**Passage shown:**

::::

The animal rights activists move through the darkened lab, dressed in black like ideological ninjas. As they head for the chimp enclosures, a researcher appears in their path, warning them that the apes are highly infectious and very, very dangerous. No matter: A cage is opened, a chimp is freed -- only to promptly sink its teeth into its liberator's face. Within seconds the woman is transformed into a raging, red-eyed psychopath and the room becomes a bloody chaos.
Twenty-eight days later, England is a country of corpses.
It's been a long time since we've had a good end-of-the-world zombie movie and, given the state of global affairs, now may be a discomfiting time to get one. Our tough luck, then: ''28 Days Later'' is a damn-near great end-of-the-world zombie movie, terrifying on the basic heebie-jeebie level, respectful toward its B-movie forebears, and all the more unnerving for coming out in this fretful era of SARS and germ warfare.

::::

**Given material:**
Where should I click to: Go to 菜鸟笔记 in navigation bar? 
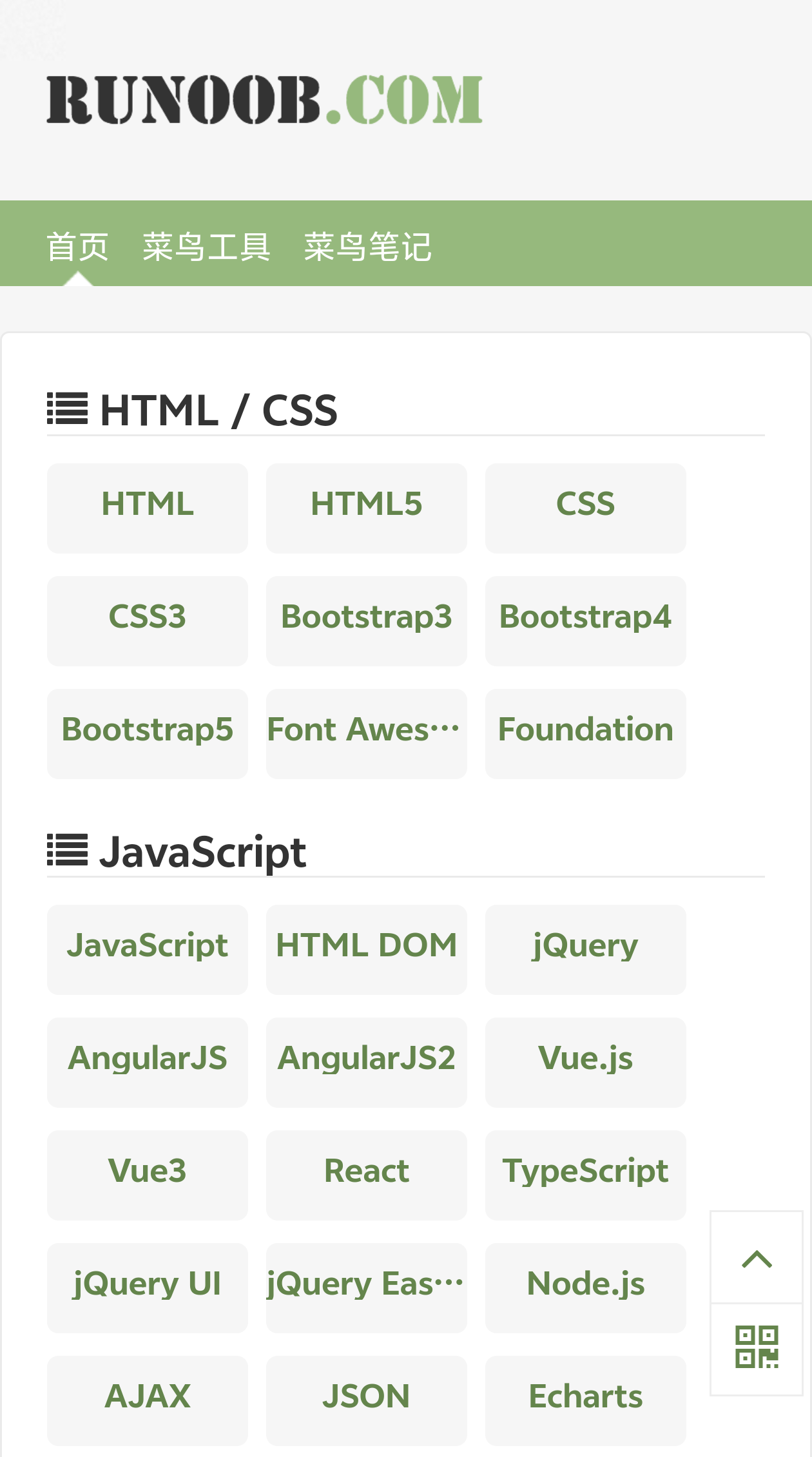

::::

**Work order:** Continue the review of the zombie film "28 Days Later," picking up directly after its final sentence.

**Answer to the problem:**
It also represents a filmmaking bounceback for director Danny Boyle and producer Andrew Macdonald, the team that gave us ''Trainspotting'' before being diverted with layabout Leo DiCaprio to ''The Beach''.
After the hellacious opening sequence has pruned the audience of the squeamish -- goodbye, don't forget to write -- ''28 Days Later'' wakes up in the hospital with Jim (Cillian Murphy), a bike messenger who has been in a monthlong coma following a traffic accident. In classic last-man-alive fashion, Jim wanders the deserted streets of central London, past the House of Lords and Big Ben, shouting hello to anyone who might hear. You really hope he doesn't get an answer.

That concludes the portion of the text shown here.